跌宕起伏的故事,就看小说《阮棠江昀修》,主角为阮棠江昀修小说精选:…

免费试读

五岁那年,妈妈买了一盆鱼回来,挑几条小而活泼的放在盆子里养着,我和一个清瘦的小男孩趴在边上,兴高采烈的看小鱼在水里游.我们准备一起把小鱼养大,然后把它们送到大海里去生活。

七岁那年,因为迷恋武打片里武功高强的女侠一匹骏马、一根长笛、执剑走天涯的英姿飒爽,开始默默的练习轻功,想要自学成才的练成绝世武功,做一个劫富济贫、行侠仗义的一代巾帼。

结果从栏杆上蹦下去时摔伤膝盖,坐在地上呜呜的哭。

大哥拿着棒棒糖哄我,他说,“女侠从不掉眼泪。”

我仰起头问他,“那女侠吃棒棒糖吗?”

他偏过头想了想,肯定的点头,“吃的,女侠最喜欢吃的就是棒棒糖。”

十岁那年我跳级,同学们都说我是个小怪物,小小年纪却比他们的本事还要大。他们背后悄悄的议论我,却没有人愿意和我一起玩儿。

我背着书包坐在操场的领操台上落泪,初见清隽体态的少年不声不响的坐我旁边,递给我一块带着精致包装的蛋糕,“吃饱才有力气哭,你加油。”

我吃饱了,却忘了继续哭。

一晃我十三岁了,三几个不良少年围堵着我,要我把零花钱交给他们。

我年纪小,却护财,小手按紧衣袋,摇着头不肯屈服。

在他们的拳头抡到我身上之前的最后一秒,一个人从天而降的将我挡在身后,他说不想挨揍就赶快滚。

坏人一轰而散,他背着我回家。我趴在他背上,前所未有的感觉到自己可能是个公主。

那年我穿着淡蓝色百褶裙,捧着折了好久的九百九十九颗幸运星去阿姨家。那天是陆宴辞的生日,我要把我的幸运统统送给他。

他坐在沙发上冷眉冷眼的睨着我,“怎么总是喜欢这些没有意义的东西,无聊。”

晴朗的早上去上学,他在前边大踏步的走,我跟在他身后小跑,却总是追不上他。我要他等等我,他冷漠的只扔下一句,“来得及,你慢点走吧。”

……

从前的梦断断续续,即使在梦里,陆宴辞也能把我伤得想要痛哭。

对了,我看到大哥了。他快两年没回来了吧,好久啊,久到我几乎忘了他的存在。

两年不见,我们只会在节假日互相问候,大哥极少会发朋友圈,我完全没有其他可以了解他的渠道。不知道大哥他现在变成什么样子,还是我记忆中那个会在我伤心难过时给我棒棒糖和蛋糕的人吗?

给我棒棒糖的大哥,他是我梦里唯一的温暖。

我沿着明亮的小路一直朝前走,前方忽然出现一团浓雾,我在雾气的裹挟中迷乱的转圈儿,却怎么也想不起我要去哪里。

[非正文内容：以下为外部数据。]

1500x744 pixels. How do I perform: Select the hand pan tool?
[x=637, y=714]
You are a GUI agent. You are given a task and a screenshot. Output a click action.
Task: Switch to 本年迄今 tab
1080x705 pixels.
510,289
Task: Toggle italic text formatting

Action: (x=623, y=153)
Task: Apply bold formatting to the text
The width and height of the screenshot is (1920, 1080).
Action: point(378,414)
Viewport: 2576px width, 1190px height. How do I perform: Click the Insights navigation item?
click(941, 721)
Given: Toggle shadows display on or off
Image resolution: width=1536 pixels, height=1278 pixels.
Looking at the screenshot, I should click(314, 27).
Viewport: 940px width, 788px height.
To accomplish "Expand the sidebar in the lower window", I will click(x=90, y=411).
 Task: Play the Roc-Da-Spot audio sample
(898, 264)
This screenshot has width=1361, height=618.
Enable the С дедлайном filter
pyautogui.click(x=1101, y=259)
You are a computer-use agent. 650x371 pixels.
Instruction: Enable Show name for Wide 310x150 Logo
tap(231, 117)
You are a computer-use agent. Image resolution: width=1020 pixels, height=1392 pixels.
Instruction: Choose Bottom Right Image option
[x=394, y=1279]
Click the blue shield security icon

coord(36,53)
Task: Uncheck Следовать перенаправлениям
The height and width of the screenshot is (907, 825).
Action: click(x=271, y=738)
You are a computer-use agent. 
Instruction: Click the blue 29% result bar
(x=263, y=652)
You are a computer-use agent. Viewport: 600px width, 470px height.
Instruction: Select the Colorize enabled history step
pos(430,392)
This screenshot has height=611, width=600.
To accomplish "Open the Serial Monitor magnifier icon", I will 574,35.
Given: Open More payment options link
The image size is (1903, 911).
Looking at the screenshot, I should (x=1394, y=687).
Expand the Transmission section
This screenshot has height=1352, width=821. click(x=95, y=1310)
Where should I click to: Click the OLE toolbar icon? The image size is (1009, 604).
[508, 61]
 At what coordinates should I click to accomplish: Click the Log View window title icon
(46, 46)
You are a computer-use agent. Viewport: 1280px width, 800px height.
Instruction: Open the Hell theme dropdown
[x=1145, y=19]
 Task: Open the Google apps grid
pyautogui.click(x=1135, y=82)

“小月,小月,快回来!”我听到妈妈的声音,她在呼唤我回家。

妈妈的声音里带着重重的鼻音,那么的焦灼,妈妈好像在哭啊!

恍然之间,好像又回到小时候。

妈妈抱着我在空荡荡的街上走,鞋底摩擦地面的声音响得刺耳。

不知从哪里落下一张大网,妈妈将我用力抛出去,自己却被网牢牢缠住。大网突然长出许多尖刺,闪着幽幽蓝光,妈妈身上被刺破,每一道伤口都流着血。

“小月快跑。”大网收紧,妈妈的声音越来越弱。

“不,妈妈,我不想一个人逃,妈妈陪小月好不好?”

妈妈摇着头飘远,我害怕极了,爬起来去追妈妈。

“妈妈,等等我!”

猛然张开眼睛,清晨的阳光直直刺进我的眼中,我赶忙抬起手去遮挡。

一只温暖而干燥的大手动作极快的按住我,声音中是疯狂的喜悦,“别动,小心回血。老婆,女儿醒过来了”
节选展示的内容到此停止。